SonicWall ищет 0-day в своих продуктах на фоне всплеска вымогательских атак

[Article Publisher]

Компания SonicWall предупредила своих клиентов о необходимости отключить SSL VPN, поскольку в последние недели вымогатели эксплуатируют потенциальную уязвимость в межсетевых экранах SonicWall 7-го поколения.

На прошлой неделе специалисты из компании Arctic Wolf сообщили, что с 15 июля 2025 года они зафиксировали уже несколько атак с применением вымогателя Akira, и предположили, что преступники могут использовать в атаках 0-day уязвимость в продуктах SonicWall.

«Методы, использованные для получения первоначального доступа в ходе этой кампании, пока не подтверждены, — писали исследователи. — Хотя существование уязвимости нулевого дня весьма вероятно, доступ к учетным данным путем брутфорса, словарных атак и credential stuffing пока тоже нельзя исключить во всех случаях».

Эксперты рекомендовали администраторам временно отключить службы SonicWall SSL VPN из-за высокой вероятности того, что в атаках используется связанная с ними уязвимость.

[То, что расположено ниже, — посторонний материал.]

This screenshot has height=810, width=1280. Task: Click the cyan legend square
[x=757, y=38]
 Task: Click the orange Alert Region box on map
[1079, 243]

Позже специалисты компании Huntress подтвердили выводы коллег и опубликовали собственный отчет, содержащий индикаторы компрометации, собранные в ходе изучения этой кампании.

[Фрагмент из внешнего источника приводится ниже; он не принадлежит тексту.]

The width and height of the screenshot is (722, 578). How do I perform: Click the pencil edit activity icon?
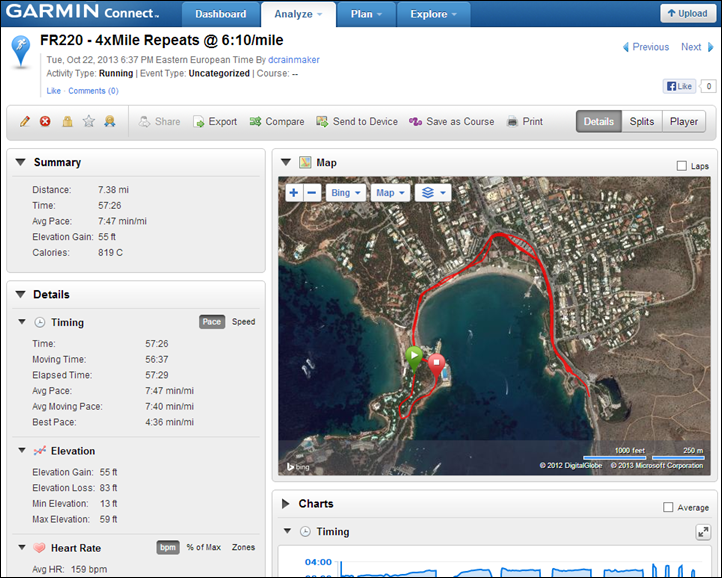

«Потенциальная уязвимость нулевого дня в VPN-службах SonicWall активно эксплуатируется для обхода многофакторной аутентификации и развертывания вымогательских программ, — предупреждает Huntress.

Специалисты тоже рекомендовали немедленно отключить VPN-службу или серьезно ограничить доступ с помощью списка разрешенных IP-адресов.

«Мы наблюдали, что злоумышленники переходят к атакам непосредственно на контроллеры доменов в течение нескольких часов после первоначального взлома», — предостерегали в Huntress.

В тот же день представители SonicWall подтвердили, что компании уже известно об этих атаках. Производитель опубликовал бюллетень безопасности, призывающий клиентов защитить свои межсетевые экраны от продолжающихся атак следующим образом:

• отключить службы SSL VPN, когда это возможно;
• ограничить SSL VPN-подключения доверенными IP-адресами;
• включить защиту, включая защиту от ботнетов и гео-фильтрацию IP-адресов для выявления и блокировки известных угроз;
• использовать многофакторную аутентификацию для всех случаев удаленного доступа, чтобы минимизировать риски злоупотребления учетными данными;
• удалить неиспользуемые аккаунты.

«В последние 72 часа наблюдается заметный рост количества как внутренних, так и внешних сообщений о киберинцидентах, связанных с межсетевыми экранами SonicWall 7-го поколения, где включен SSL VPN, — заявили в компании. — Мы тщательно изучаем эти инциденты, чтобы определить, связаны ли они с какой-то ранее обнаруженной уязвимостью или же причиной может быть новая уязвимость. Пожалуйста, сохраняйте бдительность и немедленно примените вышеперечисленные меры, чтобы снизить риски, пока мы продолжаем расследование».